#### [EXERCISE REQUIREMENTS]
"This screenshot has width=1475, height=812." appears in one line; retype that line and all lines following it through the end of the records, with nothing left out or added.

#### [INFORMATION]
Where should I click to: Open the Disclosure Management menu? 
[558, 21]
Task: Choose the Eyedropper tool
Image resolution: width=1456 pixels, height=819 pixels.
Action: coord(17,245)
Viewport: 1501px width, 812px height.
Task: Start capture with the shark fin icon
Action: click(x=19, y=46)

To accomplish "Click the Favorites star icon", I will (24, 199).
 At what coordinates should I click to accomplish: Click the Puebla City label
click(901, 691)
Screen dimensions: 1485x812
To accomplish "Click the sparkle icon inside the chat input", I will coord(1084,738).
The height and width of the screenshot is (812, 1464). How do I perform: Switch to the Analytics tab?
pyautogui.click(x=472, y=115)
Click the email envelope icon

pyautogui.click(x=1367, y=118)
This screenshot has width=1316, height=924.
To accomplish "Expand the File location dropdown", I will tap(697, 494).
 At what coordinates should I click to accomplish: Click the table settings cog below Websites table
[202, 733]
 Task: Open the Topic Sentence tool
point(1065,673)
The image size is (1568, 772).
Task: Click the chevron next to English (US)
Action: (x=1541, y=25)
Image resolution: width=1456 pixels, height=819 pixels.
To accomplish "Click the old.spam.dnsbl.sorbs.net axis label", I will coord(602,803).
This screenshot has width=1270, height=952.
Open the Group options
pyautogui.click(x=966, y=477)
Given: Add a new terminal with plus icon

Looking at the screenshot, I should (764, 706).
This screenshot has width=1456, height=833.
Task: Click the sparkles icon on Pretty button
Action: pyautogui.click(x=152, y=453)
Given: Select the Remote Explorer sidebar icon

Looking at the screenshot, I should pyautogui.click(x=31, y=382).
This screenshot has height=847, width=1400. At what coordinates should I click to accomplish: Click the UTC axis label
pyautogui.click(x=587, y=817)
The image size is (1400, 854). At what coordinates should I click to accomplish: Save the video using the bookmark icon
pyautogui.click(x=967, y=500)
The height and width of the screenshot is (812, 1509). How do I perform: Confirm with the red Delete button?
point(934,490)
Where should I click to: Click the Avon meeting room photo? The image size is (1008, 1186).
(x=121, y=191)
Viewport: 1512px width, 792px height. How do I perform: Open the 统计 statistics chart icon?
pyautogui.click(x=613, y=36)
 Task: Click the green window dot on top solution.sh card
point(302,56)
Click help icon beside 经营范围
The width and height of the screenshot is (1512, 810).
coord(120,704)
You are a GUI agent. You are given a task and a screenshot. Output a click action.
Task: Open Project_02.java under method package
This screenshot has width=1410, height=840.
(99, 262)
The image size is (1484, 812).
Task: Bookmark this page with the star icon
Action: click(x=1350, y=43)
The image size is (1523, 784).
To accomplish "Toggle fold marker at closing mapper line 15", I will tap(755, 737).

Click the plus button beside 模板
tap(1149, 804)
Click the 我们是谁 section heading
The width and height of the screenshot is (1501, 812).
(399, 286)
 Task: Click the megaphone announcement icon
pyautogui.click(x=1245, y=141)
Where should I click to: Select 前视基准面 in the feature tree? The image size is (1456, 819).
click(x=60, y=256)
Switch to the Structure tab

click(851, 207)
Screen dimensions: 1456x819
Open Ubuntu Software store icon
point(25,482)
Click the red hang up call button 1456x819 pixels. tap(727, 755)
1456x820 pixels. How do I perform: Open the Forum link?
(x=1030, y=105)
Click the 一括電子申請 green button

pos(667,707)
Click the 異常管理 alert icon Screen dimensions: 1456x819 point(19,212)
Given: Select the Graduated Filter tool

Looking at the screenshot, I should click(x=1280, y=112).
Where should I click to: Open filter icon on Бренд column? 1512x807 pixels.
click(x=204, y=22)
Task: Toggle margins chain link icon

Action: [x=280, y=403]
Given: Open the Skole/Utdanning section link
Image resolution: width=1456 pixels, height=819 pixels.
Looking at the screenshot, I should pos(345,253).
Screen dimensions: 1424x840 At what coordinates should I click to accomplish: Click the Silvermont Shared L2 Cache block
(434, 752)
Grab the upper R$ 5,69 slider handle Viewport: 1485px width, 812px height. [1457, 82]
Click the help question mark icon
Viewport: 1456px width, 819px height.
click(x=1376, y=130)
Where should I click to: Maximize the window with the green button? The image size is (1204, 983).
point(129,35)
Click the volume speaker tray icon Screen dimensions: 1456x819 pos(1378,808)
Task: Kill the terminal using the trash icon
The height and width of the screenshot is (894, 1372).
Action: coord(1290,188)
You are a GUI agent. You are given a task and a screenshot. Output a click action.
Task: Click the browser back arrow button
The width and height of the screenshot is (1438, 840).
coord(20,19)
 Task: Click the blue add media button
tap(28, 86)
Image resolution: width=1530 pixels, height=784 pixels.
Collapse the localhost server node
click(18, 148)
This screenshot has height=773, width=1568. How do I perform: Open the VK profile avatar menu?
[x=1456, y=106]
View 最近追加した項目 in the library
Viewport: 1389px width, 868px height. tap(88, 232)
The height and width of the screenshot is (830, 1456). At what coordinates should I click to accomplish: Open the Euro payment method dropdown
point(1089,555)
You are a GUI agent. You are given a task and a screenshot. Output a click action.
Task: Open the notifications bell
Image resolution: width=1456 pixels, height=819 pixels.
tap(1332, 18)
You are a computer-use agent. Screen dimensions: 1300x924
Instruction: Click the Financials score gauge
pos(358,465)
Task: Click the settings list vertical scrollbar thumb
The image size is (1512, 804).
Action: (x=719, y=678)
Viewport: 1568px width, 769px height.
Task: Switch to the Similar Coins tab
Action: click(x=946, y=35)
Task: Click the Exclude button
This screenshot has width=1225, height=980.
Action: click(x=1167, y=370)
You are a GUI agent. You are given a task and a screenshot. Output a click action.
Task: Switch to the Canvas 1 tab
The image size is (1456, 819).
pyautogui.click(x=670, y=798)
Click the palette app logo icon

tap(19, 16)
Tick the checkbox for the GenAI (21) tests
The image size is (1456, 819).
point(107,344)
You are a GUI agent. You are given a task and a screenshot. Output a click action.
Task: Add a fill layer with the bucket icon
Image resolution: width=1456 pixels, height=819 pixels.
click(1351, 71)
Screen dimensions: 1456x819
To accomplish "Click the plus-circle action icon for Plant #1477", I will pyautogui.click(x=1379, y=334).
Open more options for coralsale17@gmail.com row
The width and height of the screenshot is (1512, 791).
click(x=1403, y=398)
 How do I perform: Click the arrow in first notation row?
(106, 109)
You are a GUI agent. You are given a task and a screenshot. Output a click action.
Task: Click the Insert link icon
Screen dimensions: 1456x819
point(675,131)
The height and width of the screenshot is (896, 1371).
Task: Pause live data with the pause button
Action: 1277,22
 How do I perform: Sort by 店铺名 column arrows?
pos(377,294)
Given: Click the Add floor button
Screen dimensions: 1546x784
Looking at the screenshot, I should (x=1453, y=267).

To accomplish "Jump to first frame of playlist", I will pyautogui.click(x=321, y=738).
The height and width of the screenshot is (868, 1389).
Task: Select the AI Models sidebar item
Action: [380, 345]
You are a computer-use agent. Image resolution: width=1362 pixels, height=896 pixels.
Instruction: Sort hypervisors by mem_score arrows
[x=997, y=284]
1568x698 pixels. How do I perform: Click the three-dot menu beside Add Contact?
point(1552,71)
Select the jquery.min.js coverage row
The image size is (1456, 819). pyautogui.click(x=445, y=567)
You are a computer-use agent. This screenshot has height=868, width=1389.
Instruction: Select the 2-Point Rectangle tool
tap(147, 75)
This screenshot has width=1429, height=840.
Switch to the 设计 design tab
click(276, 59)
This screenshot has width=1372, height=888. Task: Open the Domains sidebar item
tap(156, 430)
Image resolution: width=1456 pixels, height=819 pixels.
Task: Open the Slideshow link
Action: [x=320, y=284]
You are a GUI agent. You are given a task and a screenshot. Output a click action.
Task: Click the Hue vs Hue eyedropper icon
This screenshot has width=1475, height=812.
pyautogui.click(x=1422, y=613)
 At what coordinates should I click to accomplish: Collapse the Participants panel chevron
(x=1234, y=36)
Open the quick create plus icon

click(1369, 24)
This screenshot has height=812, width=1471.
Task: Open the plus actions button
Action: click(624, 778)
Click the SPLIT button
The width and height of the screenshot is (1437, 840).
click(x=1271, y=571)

#### [TASK SOLUTION]
This screenshot has width=1475, height=812.
pyautogui.click(x=1422, y=613)
 At what coordinates should I click to accomplish: Collapse the Participants panel chevron
(x=1234, y=36)
Open the quick create plus icon

click(1369, 24)
This screenshot has height=812, width=1471.
Task: Open the plus actions button
Action: click(624, 778)
Click the SPLIT button
The width and height of the screenshot is (1437, 840).
click(x=1271, y=571)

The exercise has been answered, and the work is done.